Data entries
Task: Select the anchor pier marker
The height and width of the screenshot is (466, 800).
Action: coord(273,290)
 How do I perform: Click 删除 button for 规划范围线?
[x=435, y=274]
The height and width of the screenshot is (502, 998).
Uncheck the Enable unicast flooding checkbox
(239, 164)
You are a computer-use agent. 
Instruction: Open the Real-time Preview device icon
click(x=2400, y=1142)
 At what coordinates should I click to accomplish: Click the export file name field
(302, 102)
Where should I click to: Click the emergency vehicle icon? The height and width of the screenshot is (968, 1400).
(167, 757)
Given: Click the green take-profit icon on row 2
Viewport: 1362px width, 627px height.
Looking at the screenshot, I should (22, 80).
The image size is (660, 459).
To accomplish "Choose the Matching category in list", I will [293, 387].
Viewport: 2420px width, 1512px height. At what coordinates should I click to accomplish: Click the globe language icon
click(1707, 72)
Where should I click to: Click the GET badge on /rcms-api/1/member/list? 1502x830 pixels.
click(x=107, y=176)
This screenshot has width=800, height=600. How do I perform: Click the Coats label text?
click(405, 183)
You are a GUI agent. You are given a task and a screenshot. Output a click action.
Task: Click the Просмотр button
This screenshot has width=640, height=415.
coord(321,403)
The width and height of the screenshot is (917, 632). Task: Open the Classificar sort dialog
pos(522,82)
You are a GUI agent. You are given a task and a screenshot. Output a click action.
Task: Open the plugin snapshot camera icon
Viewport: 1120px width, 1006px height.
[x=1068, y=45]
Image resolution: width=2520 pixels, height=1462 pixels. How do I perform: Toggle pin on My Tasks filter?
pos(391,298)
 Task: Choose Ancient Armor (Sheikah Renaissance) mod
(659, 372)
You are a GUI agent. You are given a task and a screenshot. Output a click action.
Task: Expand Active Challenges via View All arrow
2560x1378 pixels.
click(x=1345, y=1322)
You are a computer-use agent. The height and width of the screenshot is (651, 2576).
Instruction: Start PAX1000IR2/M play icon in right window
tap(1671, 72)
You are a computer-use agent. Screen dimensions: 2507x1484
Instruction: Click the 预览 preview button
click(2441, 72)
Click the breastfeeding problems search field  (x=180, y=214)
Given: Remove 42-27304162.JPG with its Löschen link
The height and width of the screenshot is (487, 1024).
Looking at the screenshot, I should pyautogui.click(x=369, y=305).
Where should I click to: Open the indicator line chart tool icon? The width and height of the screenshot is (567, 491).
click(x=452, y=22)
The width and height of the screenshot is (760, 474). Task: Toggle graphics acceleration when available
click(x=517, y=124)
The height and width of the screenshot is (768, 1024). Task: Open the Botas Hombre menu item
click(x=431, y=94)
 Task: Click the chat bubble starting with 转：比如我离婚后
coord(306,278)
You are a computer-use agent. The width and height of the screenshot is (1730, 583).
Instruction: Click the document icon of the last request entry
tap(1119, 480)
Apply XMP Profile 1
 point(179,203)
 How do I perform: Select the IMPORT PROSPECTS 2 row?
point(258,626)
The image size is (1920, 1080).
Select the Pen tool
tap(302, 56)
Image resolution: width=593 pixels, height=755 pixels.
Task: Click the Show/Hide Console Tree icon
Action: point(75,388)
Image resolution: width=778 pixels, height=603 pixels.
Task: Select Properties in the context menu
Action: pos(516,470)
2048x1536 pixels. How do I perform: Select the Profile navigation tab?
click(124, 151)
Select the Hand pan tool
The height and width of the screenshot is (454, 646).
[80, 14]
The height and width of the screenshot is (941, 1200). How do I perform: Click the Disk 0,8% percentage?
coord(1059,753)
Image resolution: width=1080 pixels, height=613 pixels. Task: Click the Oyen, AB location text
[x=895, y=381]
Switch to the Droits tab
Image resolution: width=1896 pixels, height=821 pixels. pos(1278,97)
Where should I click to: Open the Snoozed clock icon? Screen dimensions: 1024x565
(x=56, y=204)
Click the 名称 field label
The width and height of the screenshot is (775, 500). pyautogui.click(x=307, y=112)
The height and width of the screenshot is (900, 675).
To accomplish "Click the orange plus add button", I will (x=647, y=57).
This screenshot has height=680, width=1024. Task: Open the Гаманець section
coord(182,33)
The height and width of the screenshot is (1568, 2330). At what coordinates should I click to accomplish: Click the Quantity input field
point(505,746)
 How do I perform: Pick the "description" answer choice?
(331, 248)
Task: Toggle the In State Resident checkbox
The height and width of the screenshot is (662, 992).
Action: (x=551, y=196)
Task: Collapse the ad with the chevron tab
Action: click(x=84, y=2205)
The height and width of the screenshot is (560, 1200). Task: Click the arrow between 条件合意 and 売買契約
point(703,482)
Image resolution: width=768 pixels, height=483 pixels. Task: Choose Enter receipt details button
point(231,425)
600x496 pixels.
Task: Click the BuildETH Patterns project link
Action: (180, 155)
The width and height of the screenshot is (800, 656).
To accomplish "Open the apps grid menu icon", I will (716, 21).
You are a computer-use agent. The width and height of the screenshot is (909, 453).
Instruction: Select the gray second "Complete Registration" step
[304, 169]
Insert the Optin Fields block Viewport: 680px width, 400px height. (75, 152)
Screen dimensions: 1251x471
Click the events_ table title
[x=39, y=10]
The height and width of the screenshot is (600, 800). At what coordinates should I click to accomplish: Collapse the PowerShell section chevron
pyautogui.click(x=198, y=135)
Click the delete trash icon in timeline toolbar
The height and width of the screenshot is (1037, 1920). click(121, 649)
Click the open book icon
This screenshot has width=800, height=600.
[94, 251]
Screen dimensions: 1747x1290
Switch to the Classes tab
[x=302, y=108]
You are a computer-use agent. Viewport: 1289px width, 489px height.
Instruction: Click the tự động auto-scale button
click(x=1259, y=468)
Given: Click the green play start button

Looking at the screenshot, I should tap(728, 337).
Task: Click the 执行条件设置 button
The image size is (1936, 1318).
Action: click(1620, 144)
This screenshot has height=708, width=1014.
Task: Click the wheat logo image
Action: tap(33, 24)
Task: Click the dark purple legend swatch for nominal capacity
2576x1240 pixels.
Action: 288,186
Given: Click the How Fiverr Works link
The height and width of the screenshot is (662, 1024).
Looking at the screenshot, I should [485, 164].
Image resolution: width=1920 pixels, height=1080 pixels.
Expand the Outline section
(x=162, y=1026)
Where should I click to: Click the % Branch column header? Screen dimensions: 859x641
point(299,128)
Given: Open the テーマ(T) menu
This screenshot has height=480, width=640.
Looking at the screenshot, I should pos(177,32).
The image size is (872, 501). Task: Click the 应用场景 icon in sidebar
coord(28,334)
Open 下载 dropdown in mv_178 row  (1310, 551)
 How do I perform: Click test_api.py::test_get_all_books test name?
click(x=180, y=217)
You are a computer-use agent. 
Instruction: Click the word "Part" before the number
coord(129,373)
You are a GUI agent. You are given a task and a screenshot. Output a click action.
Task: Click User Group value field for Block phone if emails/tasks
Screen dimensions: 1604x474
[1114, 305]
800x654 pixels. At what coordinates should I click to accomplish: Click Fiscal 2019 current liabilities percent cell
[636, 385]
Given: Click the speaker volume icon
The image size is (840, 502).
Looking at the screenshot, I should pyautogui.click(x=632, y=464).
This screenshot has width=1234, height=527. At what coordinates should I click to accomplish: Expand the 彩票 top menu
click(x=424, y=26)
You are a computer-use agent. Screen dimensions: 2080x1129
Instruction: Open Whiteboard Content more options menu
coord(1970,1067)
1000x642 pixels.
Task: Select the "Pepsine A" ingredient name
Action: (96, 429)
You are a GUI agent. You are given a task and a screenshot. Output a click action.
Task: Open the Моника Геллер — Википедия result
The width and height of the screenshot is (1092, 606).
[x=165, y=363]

The request:
Rewrite the data entries above, swapping in "desktop agent" wherever "computer-use agent" appears and keeping everything else the same.

Correct result:
Task: Select the anchor pier marker
The height and width of the screenshot is (466, 800).
Action: coord(273,290)
 How do I perform: Click 删除 button for 规划范围线?
[x=435, y=274]
The height and width of the screenshot is (502, 998).
Uncheck the Enable unicast flooding checkbox
(239, 164)
You are a desktop agent. 
Instruction: Open the Real-time Preview device icon
click(x=2400, y=1142)
 At what coordinates should I click to accomplish: Click the export file name field
(302, 102)
Where should I click to: Click the emergency vehicle icon? The height and width of the screenshot is (968, 1400).
(167, 757)
Given: Click the green take-profit icon on row 2
Viewport: 1362px width, 627px height.
Looking at the screenshot, I should (22, 80).
The image size is (660, 459).
To accomplish "Choose the Matching category in list", I will [293, 387].
Viewport: 2420px width, 1512px height. At what coordinates should I click to accomplish: Click the globe language icon
click(1707, 72)
Where should I click to: Click the GET badge on /rcms-api/1/member/list? 1502x830 pixels.
click(x=107, y=176)
This screenshot has width=800, height=600. How do I perform: Click the Coats label text?
click(405, 183)
You are a GUI agent. You are given a task and a screenshot. Output a click action.
Task: Click the Просмотр button
This screenshot has width=640, height=415.
coord(321,403)
The width and height of the screenshot is (917, 632). Task: Open the Classificar sort dialog
pos(522,82)
You are a GUI agent. You are given a task and a screenshot. Output a click action.
Task: Open the plugin snapshot camera icon
Viewport: 1120px width, 1006px height.
[x=1068, y=45]
Image resolution: width=2520 pixels, height=1462 pixels. How do I perform: Toggle pin on My Tasks filter?
pos(391,298)
 Task: Choose Ancient Armor (Sheikah Renaissance) mod
(659, 372)
You are a GUI agent. You are given a task and a screenshot. Output a click action.
Task: Expand Active Challenges via View All arrow
2560x1378 pixels.
click(x=1345, y=1322)
You are a desktop agent. The height and width of the screenshot is (651, 2576).
Instruction: Start PAX1000IR2/M play icon in right window
tap(1671, 72)
You are a desktop agent. Screen dimensions: 2507x1484
Instruction: Click the 预览 preview button
click(2441, 72)
Click the breastfeeding problems search field  (x=180, y=214)
Given: Remove 42-27304162.JPG with its Löschen link
The height and width of the screenshot is (487, 1024).
Looking at the screenshot, I should pyautogui.click(x=369, y=305).
Where should I click to: Open the indicator line chart tool icon? The width and height of the screenshot is (567, 491).
click(x=452, y=22)
The width and height of the screenshot is (760, 474). Task: Toggle graphics acceleration when available
click(x=517, y=124)
The height and width of the screenshot is (768, 1024). Task: Open the Botas Hombre menu item
click(x=431, y=94)
 Task: Click the chat bubble starting with 转：比如我离婚后
coord(306,278)
You are a desktop agent. The width and height of the screenshot is (1730, 583).
Instruction: Click the document icon of the last request entry
tap(1119, 480)
Apply XMP Profile 1
 point(179,203)
 How do I perform: Select the IMPORT PROSPECTS 2 row?
point(258,626)
The image size is (1920, 1080).
Select the Pen tool
tap(302, 56)
Image resolution: width=593 pixels, height=755 pixels.
Task: Click the Show/Hide Console Tree icon
Action: point(75,388)
Image resolution: width=778 pixels, height=603 pixels.
Task: Select Properties in the context menu
Action: pos(516,470)
2048x1536 pixels. How do I perform: Select the Profile navigation tab?
click(124, 151)
Select the Hand pan tool
The height and width of the screenshot is (454, 646).
[80, 14]
The height and width of the screenshot is (941, 1200). How do I perform: Click the Disk 0,8% percentage?
coord(1059,753)
Image resolution: width=1080 pixels, height=613 pixels. Task: Click the Oyen, AB location text
[x=895, y=381]
Switch to the Droits tab
Image resolution: width=1896 pixels, height=821 pixels. pos(1278,97)
Where should I click to: Open the Snoozed clock icon? Screen dimensions: 1024x565
(x=56, y=204)
Click the 名称 field label
The width and height of the screenshot is (775, 500). pyautogui.click(x=307, y=112)
The height and width of the screenshot is (900, 675).
To accomplish "Click the orange plus add button", I will (x=647, y=57).
This screenshot has height=680, width=1024. Task: Open the Гаманець section
coord(182,33)
The height and width of the screenshot is (1568, 2330). At what coordinates should I click to accomplish: Click the Quantity input field
point(505,746)
 How do I perform: Pick the "description" answer choice?
(331, 248)
Task: Toggle the In State Resident checkbox
The height and width of the screenshot is (662, 992).
Action: (x=551, y=196)
Task: Collapse the ad with the chevron tab
Action: click(x=84, y=2205)
The height and width of the screenshot is (560, 1200). Task: Click the arrow between 条件合意 and 売買契約
point(703,482)
Image resolution: width=768 pixels, height=483 pixels. Task: Choose Enter receipt details button
point(231,425)
600x496 pixels.
Task: Click the BuildETH Patterns project link
Action: (180, 155)
The width and height of the screenshot is (800, 656).
To accomplish "Open the apps grid menu icon", I will (716, 21).
You are a desktop agent. The width and height of the screenshot is (909, 453).
Instruction: Select the gray second "Complete Registration" step
[304, 169]
Insert the Optin Fields block Viewport: 680px width, 400px height. (75, 152)
Screen dimensions: 1251x471
Click the events_ table title
[x=39, y=10]
The height and width of the screenshot is (600, 800). At what coordinates should I click to accomplish: Collapse the PowerShell section chevron
pyautogui.click(x=198, y=135)
Click the delete trash icon in timeline toolbar
The height and width of the screenshot is (1037, 1920). click(121, 649)
Click the open book icon
This screenshot has width=800, height=600.
[94, 251]
Screen dimensions: 1747x1290
Switch to the Classes tab
[x=302, y=108]
You are a desktop agent. Viewport: 1289px width, 489px height.
Instruction: Click the tự động auto-scale button
click(x=1259, y=468)
Given: Click the green play start button

Looking at the screenshot, I should tap(728, 337).
Task: Click the 执行条件设置 button
The image size is (1936, 1318).
Action: click(1620, 144)
This screenshot has height=708, width=1014.
Task: Click the wheat logo image
Action: tap(33, 24)
Task: Click the dark purple legend swatch for nominal capacity
2576x1240 pixels.
Action: 288,186
Given: Click the How Fiverr Works link
The height and width of the screenshot is (662, 1024).
Looking at the screenshot, I should [485, 164].
Image resolution: width=1920 pixels, height=1080 pixels.
Expand the Outline section
(x=162, y=1026)
Where should I click to: Click the % Branch column header? Screen dimensions: 859x641
point(299,128)
Given: Open the テーマ(T) menu
This screenshot has height=480, width=640.
Looking at the screenshot, I should pos(177,32).
The image size is (872, 501). Task: Click the 应用场景 icon in sidebar
coord(28,334)
Open 下载 dropdown in mv_178 row  (1310, 551)
 How do I perform: Click test_api.py::test_get_all_books test name?
click(x=180, y=217)
You are a desktop agent. 
Instruction: Click the word "Part" before the number
coord(129,373)
You are a GUI agent. You are given a task and a screenshot. Output a click action.
Task: Click User Group value field for Block phone if emails/tasks
Screen dimensions: 1604x474
[1114, 305]
800x654 pixels. At what coordinates should I click to accomplish: Click Fiscal 2019 current liabilities percent cell
[636, 385]
Given: Click the speaker volume icon
The image size is (840, 502).
Looking at the screenshot, I should pyautogui.click(x=632, y=464).
This screenshot has width=1234, height=527. At what coordinates should I click to accomplish: Expand the 彩票 top menu
click(x=424, y=26)
You are a desktop agent. Screen dimensions: 2080x1129
Instruction: Open Whiteboard Content more options menu
coord(1970,1067)
1000x642 pixels.
Task: Select the "Pepsine A" ingredient name
Action: (96, 429)
You are a GUI agent. You are given a task and a screenshot. Output a click action.
Task: Open the Моника Геллер — Википедия result
The width and height of the screenshot is (1092, 606).
[x=165, y=363]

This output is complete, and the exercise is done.